+++ Records supplied
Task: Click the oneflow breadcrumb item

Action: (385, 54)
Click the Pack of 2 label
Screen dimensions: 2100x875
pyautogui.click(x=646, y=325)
++++++
* **Task to complete**:
Reproduce every line of the items above, requests included, with each coordinate in the answers scaled by 0.4 and rounded to a whole number, halves rounding up.

* **Correct result**:
Task: Click the oneflow breadcrumb item

Action: (154, 22)
Click the Pack of 2 label
Screen dimensions: 2100x875
pyautogui.click(x=258, y=130)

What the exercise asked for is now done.